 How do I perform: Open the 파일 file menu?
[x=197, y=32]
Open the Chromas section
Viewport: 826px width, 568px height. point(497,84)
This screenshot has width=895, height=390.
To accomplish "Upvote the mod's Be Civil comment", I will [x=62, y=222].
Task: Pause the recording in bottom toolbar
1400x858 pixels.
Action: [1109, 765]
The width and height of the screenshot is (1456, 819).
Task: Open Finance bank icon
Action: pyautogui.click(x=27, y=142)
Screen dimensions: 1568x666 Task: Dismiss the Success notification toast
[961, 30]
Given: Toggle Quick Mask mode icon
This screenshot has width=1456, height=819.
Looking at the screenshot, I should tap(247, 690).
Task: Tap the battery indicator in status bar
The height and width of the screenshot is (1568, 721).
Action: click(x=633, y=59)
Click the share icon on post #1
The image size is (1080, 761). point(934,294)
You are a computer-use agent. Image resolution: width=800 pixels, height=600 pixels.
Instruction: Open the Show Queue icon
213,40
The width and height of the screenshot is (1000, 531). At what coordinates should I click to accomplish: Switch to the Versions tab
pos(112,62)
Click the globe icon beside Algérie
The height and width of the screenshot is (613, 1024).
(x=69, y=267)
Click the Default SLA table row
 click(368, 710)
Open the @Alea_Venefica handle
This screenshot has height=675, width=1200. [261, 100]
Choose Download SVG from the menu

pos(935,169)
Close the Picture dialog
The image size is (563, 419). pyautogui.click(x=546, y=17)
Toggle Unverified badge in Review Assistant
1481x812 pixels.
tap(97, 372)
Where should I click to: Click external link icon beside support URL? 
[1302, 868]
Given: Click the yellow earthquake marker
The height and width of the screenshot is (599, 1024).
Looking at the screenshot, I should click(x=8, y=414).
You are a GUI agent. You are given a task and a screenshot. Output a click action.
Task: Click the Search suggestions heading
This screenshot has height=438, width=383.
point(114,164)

----------------------------------------

Take the lines of the listing from the one containing "Click the Default SLA table row" through the one containing "tap(97, 372)", both included, and render them as a JSON list of strings with one string per line. Omit any blank lines.

▶ _CORRECT RESPONSE_:
[
  "Click the Default SLA table row",
  " click(368, 710)",
  "Open the @Alea_Venefica handle",
  "This screenshot has height=675, width=1200. [261, 100]",
  "Choose Download SVG from the menu",
  "pos(935,169)",
  "Close the Picture dialog",
  "The image size is (563, 419). pyautogui.click(x=546, y=17)",
  "Toggle Unverified badge in Review Assistant",
  "1481x812 pixels.",
  "tap(97, 372)"
]